Did you know that 90% of all online users use emoji to communicate? These little emoticons–whether it be facial expressions, clinking beer mugs or adorable animals–have completely changed the way we communicate. Our society is beginning to use fewer words to convey emotion and connect with one another. The simplicity of the emoji keyboard and their ubiquity is undeniable.
But recently, society has taken note of what emoji are available to the public and how they can influence our language and even enforce societal roles. Just like we have become more aware of how colloquialisms, slang and vernacular can contribute to the oppression of a people, emoji needed an upgrade.
New emoji will be rolled out to iOS and Android users soon and they contain some noteable differences. The current handgun will be replaced with a neon squirt gun. The developers of the app have clearly been paying attention to the media and general societal movement around the conversation of guns.

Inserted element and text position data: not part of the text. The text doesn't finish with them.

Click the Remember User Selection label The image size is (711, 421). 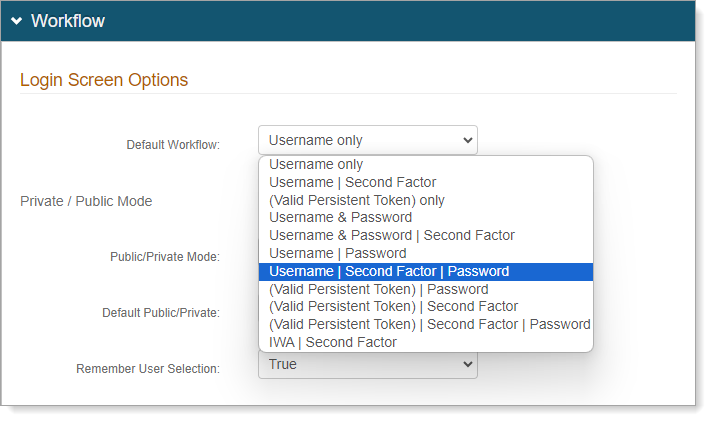pyautogui.click(x=148, y=369)
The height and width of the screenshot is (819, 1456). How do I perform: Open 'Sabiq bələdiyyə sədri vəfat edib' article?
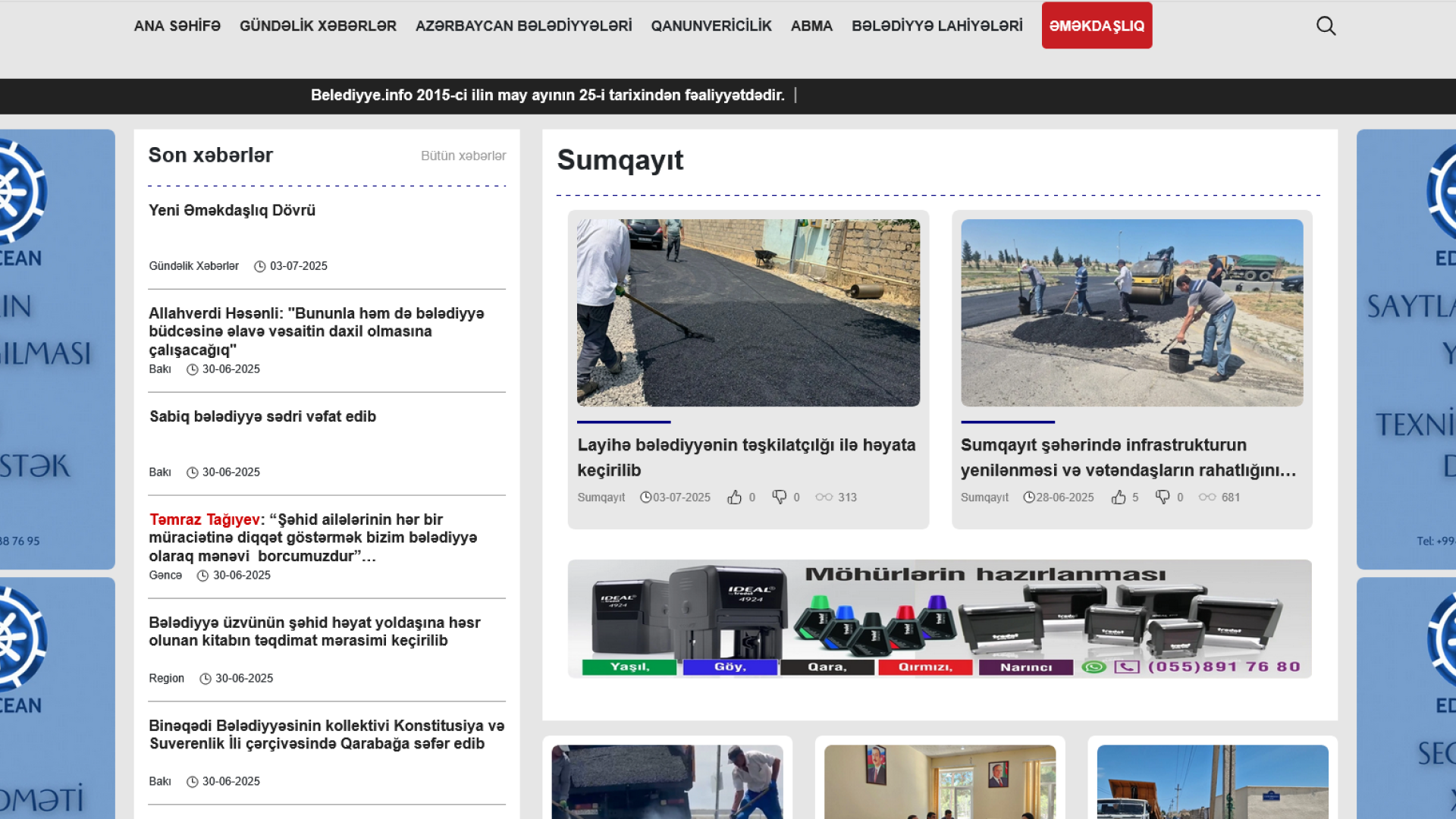[262, 416]
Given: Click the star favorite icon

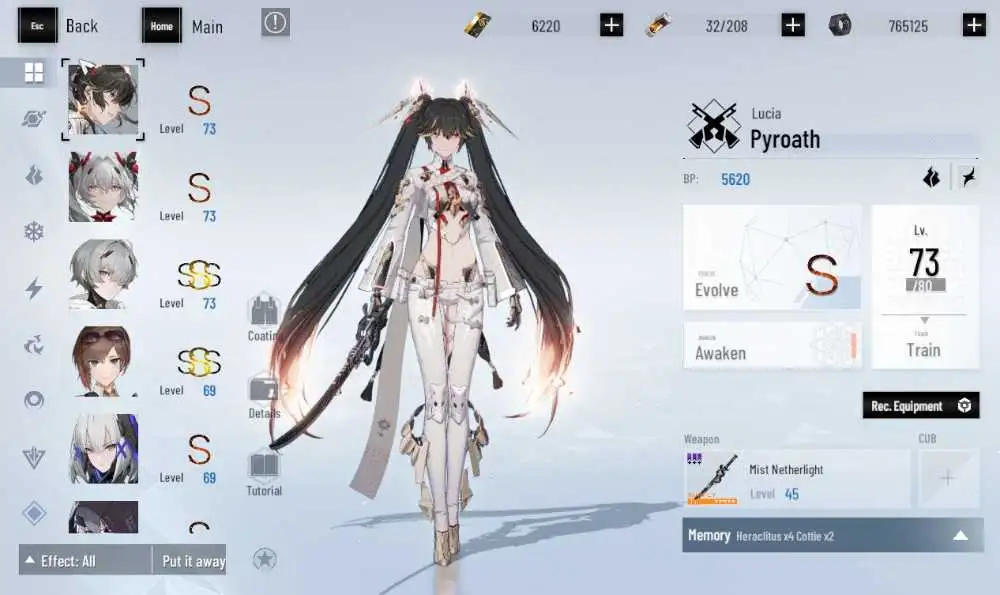Looking at the screenshot, I should [264, 559].
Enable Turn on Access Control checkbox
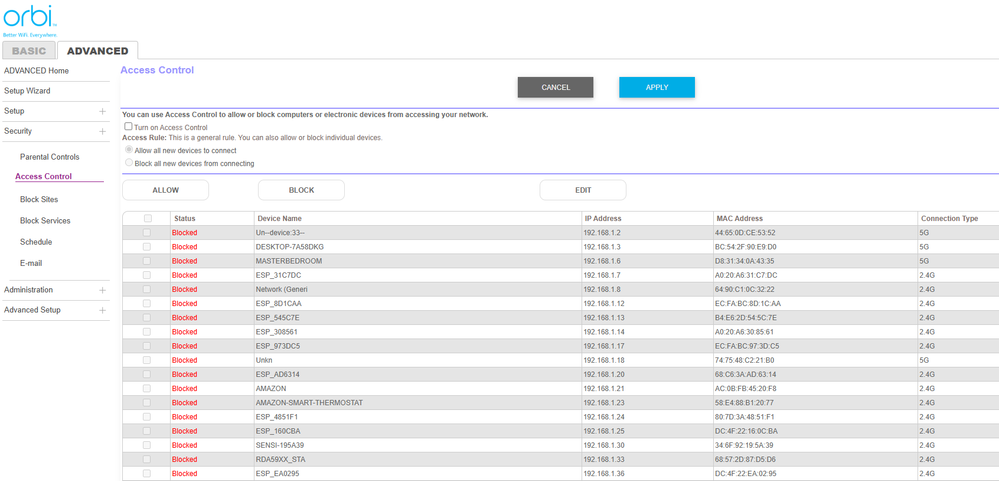 [x=128, y=127]
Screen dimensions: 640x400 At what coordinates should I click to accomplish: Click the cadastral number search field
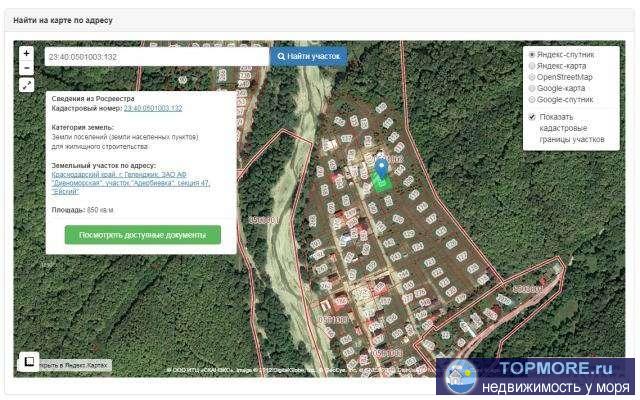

It may not be a direct effort to get political, but it is an effort to make the emoji more accessible.
Additionally, the female and male emoji have posed quite a problem for people. Males were shown as police officers, detectives, emergency personnel, surfing, riding a bike, swimming, weightlifting, playing basketball and horseback riding. The females were brides, princesses, dancing girls and getting their hair cut. You can see the problem here. The new emoji promises to roll out women in professional roles, reflecting the real-world push to create more roles for women in leadership, government and beyond. Don’t worry; we’re not going to pull out the stats about how many women graduate with higher honors and more degrees than male counterparts.
So, what does all this mean? It means that, like verbal and written language, emoji is undergoing a transformation to better reflect the society that uses them. They are not seen as frivolous characters, but a meaningful type of communication where representation matters. And that, to us, is a beautiful thing.